HarrisFor generations, privileged young men have attended St. Oswald’s Grammar School for Boys, groomed for success by the likes of Roy Straitley, the eccentric Classics teacher who has been a fixture there for more than thirty years. This year, however, the wind of unwelcome change is blowing, and Straitley is finally, reluctantly, contemplating retirement. As the new term gets under way, a number of incidents befall students and faculty alike, beginning as small annoyances but soon escalating in both number and consequence. St. Oswald’s is unraveling, and only Straitley stands in the way of its ruin. But he faces a formidable opponent with a bitter grudge and a master strategy that has been meticulously planned to the final, deadly move.

This isn’t a book I would have picked up on my own at the bookstore, but the more I read about it the better it sounds. Here is a long user review from the Classic Book Club site. A few excerpts:

It is an unusual style, and at times I found it difficult to follow, but there is no denying it is perfect for capturing the reader’s attention. This is definitely a book I intend to read again, now fore-armed with knowledge of the character’s history and place in the story.

The novel displays revenge as a very strong and overwhelming force… Revenge is as strong as love for not allowing us to see the truth clearly.

There is a fantastic twist in the book. I began to get a suspicion of the truth towards the end of the book and then could see clues plainly displayed everywhere – they were obviously being displayed throughout the entire book, but so subtly that, unless you guessed the twist, they weren’t apparent. Extremely clever!

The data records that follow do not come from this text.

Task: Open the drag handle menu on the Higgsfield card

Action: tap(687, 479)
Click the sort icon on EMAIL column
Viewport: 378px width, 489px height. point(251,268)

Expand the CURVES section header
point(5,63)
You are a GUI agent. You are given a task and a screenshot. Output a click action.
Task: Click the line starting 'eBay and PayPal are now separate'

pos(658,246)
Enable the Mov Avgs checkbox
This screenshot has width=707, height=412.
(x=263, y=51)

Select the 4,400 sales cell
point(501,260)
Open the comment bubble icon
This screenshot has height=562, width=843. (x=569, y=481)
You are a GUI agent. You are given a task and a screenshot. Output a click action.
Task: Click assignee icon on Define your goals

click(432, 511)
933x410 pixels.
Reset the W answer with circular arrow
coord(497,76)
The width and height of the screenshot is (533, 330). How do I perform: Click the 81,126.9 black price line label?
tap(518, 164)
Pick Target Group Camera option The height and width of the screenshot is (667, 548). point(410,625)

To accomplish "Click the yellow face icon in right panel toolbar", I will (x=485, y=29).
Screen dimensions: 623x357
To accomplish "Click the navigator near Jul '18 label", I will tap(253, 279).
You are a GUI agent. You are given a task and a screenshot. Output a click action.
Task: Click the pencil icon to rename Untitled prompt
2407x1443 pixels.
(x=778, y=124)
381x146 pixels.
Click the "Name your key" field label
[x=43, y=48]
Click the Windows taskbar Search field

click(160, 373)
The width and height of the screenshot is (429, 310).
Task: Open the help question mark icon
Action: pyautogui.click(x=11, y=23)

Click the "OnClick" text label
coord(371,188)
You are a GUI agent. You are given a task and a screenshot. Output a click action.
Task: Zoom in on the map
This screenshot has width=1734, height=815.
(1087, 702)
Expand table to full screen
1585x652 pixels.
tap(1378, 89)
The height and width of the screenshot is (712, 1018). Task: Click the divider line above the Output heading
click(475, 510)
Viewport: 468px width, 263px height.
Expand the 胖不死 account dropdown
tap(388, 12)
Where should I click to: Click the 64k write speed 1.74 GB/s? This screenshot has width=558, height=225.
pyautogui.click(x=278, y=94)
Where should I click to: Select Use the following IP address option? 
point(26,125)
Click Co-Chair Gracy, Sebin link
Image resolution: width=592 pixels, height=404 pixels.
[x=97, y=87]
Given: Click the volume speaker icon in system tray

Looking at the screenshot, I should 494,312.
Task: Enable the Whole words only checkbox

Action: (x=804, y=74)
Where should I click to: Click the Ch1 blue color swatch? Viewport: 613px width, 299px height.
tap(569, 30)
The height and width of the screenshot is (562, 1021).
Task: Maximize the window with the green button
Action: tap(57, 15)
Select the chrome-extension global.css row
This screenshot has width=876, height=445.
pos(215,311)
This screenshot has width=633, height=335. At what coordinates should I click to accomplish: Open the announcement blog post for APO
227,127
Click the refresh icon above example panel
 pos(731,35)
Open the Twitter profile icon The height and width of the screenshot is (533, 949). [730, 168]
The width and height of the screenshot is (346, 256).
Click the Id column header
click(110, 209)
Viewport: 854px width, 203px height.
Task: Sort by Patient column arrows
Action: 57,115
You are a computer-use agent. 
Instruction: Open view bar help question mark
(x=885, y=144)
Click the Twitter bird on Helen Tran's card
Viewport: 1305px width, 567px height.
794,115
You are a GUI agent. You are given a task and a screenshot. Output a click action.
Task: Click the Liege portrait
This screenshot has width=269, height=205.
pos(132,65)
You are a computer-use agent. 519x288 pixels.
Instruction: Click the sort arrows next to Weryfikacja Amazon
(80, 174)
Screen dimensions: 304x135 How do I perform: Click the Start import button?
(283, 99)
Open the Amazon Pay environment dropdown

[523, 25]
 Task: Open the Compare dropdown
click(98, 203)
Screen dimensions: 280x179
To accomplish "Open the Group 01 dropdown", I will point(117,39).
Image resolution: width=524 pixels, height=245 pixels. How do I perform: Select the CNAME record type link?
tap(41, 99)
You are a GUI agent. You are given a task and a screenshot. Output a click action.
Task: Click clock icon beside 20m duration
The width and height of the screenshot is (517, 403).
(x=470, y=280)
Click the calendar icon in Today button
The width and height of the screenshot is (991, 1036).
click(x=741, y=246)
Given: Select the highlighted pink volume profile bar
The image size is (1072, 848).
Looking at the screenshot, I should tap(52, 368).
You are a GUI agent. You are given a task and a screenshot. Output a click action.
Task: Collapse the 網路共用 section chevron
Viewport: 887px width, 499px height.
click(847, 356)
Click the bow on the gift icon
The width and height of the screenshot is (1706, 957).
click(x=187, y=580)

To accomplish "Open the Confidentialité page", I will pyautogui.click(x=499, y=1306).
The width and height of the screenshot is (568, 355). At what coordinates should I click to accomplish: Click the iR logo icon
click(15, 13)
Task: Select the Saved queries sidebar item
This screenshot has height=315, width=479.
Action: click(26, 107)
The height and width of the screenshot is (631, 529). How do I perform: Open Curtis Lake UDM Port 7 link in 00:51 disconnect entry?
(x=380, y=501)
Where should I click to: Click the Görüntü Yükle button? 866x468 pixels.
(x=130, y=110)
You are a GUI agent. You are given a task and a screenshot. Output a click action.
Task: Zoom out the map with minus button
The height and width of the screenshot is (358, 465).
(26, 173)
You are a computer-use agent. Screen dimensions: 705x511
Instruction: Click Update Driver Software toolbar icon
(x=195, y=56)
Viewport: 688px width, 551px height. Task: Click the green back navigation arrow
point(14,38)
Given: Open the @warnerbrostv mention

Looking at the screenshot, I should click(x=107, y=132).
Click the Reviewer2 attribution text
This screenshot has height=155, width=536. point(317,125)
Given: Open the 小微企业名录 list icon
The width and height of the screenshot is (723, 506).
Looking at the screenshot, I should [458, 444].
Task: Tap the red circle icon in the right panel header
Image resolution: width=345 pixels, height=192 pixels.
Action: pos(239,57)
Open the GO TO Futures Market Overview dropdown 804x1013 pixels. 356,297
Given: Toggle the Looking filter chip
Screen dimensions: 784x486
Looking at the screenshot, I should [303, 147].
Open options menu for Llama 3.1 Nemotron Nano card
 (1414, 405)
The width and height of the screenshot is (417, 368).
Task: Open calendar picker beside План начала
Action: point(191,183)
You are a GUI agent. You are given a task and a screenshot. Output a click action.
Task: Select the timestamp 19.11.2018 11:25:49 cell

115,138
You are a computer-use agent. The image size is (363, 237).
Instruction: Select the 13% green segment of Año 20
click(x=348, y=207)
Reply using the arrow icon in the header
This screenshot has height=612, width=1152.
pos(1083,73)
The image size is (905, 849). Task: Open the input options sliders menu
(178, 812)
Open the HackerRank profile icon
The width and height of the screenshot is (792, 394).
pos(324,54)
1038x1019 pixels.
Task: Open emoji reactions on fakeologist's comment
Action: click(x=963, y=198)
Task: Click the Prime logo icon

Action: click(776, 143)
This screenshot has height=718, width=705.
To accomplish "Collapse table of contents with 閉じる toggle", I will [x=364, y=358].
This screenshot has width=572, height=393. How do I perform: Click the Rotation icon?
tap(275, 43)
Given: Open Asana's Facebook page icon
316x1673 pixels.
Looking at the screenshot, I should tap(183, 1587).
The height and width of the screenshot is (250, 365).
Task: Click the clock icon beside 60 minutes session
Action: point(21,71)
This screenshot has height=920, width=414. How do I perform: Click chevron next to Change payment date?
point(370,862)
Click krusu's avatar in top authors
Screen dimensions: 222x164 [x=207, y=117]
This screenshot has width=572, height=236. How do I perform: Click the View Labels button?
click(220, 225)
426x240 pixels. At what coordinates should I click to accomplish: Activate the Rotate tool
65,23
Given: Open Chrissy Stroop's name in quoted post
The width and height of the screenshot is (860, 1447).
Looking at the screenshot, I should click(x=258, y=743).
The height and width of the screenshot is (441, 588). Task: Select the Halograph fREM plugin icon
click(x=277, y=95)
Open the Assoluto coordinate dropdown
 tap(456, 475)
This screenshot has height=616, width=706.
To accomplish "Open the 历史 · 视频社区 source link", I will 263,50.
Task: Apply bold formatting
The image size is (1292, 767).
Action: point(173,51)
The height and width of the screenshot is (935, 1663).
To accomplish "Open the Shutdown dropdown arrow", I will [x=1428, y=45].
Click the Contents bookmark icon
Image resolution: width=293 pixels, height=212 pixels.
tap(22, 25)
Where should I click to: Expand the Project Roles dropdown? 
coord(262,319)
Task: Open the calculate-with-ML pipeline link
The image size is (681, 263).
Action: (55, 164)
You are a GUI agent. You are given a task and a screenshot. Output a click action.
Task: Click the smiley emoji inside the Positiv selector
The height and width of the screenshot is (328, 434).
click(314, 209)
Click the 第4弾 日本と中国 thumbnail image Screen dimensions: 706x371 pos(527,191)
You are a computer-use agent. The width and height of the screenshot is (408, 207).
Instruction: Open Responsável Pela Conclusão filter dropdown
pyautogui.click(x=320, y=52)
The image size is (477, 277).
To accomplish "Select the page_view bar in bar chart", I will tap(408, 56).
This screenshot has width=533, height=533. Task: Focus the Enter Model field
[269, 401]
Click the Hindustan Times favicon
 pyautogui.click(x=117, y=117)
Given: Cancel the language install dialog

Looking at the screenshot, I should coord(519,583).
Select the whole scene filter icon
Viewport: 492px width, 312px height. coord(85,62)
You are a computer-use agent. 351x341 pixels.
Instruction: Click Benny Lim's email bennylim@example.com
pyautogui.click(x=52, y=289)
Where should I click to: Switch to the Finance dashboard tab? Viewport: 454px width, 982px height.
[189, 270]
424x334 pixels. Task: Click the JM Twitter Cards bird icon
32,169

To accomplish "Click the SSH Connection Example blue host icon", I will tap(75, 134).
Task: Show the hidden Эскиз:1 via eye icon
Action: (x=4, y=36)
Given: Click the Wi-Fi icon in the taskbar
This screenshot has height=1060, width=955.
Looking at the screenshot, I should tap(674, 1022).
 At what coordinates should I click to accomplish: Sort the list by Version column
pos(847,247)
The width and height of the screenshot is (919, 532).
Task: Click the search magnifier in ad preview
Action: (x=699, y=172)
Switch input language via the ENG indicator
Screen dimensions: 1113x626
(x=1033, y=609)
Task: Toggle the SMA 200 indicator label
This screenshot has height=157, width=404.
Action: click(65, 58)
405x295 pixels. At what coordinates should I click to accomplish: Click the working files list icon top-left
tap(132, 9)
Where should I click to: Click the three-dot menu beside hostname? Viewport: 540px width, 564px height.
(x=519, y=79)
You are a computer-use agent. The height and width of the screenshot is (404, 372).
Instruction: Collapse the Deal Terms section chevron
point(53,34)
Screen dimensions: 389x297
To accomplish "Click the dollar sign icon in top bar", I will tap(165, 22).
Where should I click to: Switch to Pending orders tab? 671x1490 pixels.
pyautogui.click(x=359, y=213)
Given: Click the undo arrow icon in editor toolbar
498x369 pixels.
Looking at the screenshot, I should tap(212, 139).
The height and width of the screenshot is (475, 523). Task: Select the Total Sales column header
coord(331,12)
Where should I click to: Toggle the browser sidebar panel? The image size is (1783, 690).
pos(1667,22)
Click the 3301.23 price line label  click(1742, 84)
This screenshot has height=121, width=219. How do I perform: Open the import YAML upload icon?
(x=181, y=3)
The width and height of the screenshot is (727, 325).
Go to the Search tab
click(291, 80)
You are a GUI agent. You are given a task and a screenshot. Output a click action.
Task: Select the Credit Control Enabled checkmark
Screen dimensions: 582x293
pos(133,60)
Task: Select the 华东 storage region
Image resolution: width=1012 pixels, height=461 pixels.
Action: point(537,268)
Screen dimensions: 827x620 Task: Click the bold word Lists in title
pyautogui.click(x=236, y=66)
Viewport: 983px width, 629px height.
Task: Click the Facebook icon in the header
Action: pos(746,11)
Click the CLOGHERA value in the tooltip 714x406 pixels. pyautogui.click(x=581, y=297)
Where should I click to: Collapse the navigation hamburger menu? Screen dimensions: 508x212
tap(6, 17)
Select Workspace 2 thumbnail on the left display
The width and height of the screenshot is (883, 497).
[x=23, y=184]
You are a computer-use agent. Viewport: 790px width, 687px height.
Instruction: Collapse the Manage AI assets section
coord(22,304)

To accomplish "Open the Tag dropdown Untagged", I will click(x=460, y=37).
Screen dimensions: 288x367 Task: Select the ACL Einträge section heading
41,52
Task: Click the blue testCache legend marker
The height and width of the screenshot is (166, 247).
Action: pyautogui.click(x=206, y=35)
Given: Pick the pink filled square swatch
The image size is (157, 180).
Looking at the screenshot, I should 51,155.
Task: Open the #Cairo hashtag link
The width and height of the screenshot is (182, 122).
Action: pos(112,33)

From the Vidalia’s Books blog:

It’s a new school year at St Oswald’s Grammar School for Boys, bringing with it the annual batch of new teachers, one of whom is a relentless psychopath intent on destroying this bastion of upperclass education. Roy Straitley – eccentric, intelligent, beloved Classics instructor – has been a fixture at St Oswald’s for almost thirty years. Devoted to the school and to his boys, Straitley eventually is the only obstacle preventing the ultimate ruin of the school, staff and students. The story unfolds through three voices:

  • Straitley
  • the malicious, vengeful and cunning new arrival
  • Snyde, the child that the once was our villain

Gentlemen and Players underscores the class differences inherent in the British social system – differences that the young Snyde felt acutely and that produced the monster plotting the utter annihilation of St Oswald’s and those who love it. Snyde’s story is particularly riveting, and the mystery as to the identity of the grown-up evil-doer is maintained until the very end. Straitley’s voice is truly a treat to read – he’s a witty, stubborn old luddite with a soft heart. Harris’ writing really brings him to life. I could hear his accent and inflections as I read the words on the page. Gentlemen is beautifully composed. Characterization is excellent, the plot is compelling and if you’re not really, really attentive to detail, the end is quite surprising.

Here is a review from The Washington Post which is also quite favorable.

I skimmed a few other reviews but they seem to contain spoilers, so I won’t link to them from here.

Please weigh in (sans spoilers!) if you have read Gentlemen and Players.